CompSci 260P Project #1

CompSci 260P Project #1 — Shellsort

Shellsort, the famous, classic sorting algorithm, is really a family of different sorting algorithms, depending on the gap sequence that it uses. For this project, you need to implement five (5) different versions of the Shellsort algorithm. Specifically, you need to implement Shellsort with the following five (5) different gap sequences:

The original Shell sequence, n/2^k, for k=1,2,...,log n.
The sequence, 2^k-1, for k=log n, ..., 7, 3, 1.
The Pratt sequence, 2^p3^q, ordered from the largest such number less than n down to 1.
The A036562 sequence, in reverse order, starting from the largest value less than n, down to 1.
A sequence different than any of these, which you invented.

Please test out multiple possibilities for your invented sequence, #5, with the goal of making it the best of the five.

Following up on this, you need to do an experimental time analysis by implementing each of the five above versions of Shellsort, as n grows, with multiple runs for random permutations for each problem size. That is, you need to perform an empirical comparative analysis by running these five implementations on a variety of test cases to experimentally determine the relative efficiencies of these algorithms in the worst and average cases as a function of n.

For each implementation, you need to perform runtime experiments on random permutations, with multiple runs for each problem size, for increasing problem sizes. Specifically, you need to do a set of experiments for each of the following distributions:

Uniformly distributed permutations, where all permutations are equally likely.
Almost-sorted permutations. These are generated by starting with a sorted array/vector of n numbers, say, the numbers 1,2,3,...,n, in this order. Then, independently choose 2log n pairs, (i,j), where i and j are uniformly-chosen random integers in the range from 0 to n-1, and swap the numbers at positions i and j in the array/vector.

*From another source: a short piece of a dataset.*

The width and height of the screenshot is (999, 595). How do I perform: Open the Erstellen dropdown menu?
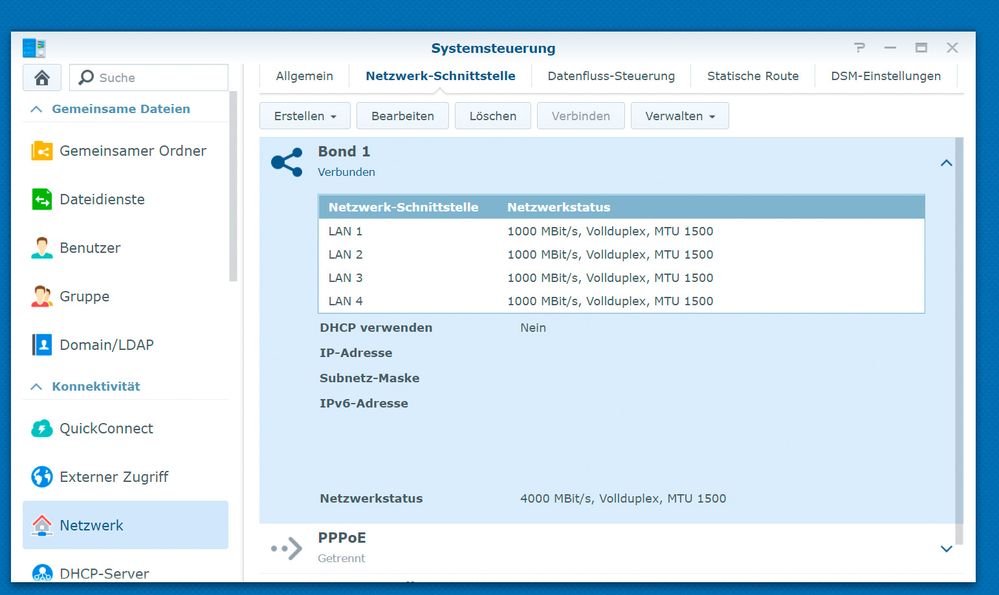[x=304, y=116]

You must plot the results on a log-log scale (with uniformly distrubted permuations on one plot and almost-sorted permutations on another) to empirically determine the algorithm's asymptotic running time for each type of distribution. If the data is well-fit with a line, then the slope of the line can be used to determine the exponent in the running time, as explained in this Wikipedia article about log-log plots (focus especially on "Relation with monomials"). You then need to rank all your sorting implementations from asymptotically slowest to fastest based on your experimental results.

Deliverables (to be submitted via EEE dropbox) include the following:

A ZIP file that includes the following:
- Source code (C, C++, Java, or Python) of your program that implements and experimentally tests the running times of the five versions of the Shellsort algorithm
A Report (in PDF) that includes the following:
- Comparative experimental analysis and conclusions drawn from the experiments ranking the quality of the gap sequences you tested. This portion of the report should include a pseudo-code summary of your algorithm, design choices implemented in the source code (such as data structures and representations), and visual plots showing comparitive empirical performance of the different versions of the Shellsort algorithm. The plots should be on a log-log scale and you should use the slope of a best line fit to determine the exponent of the polynomial for a best estimate of the running time in terms of n for each version.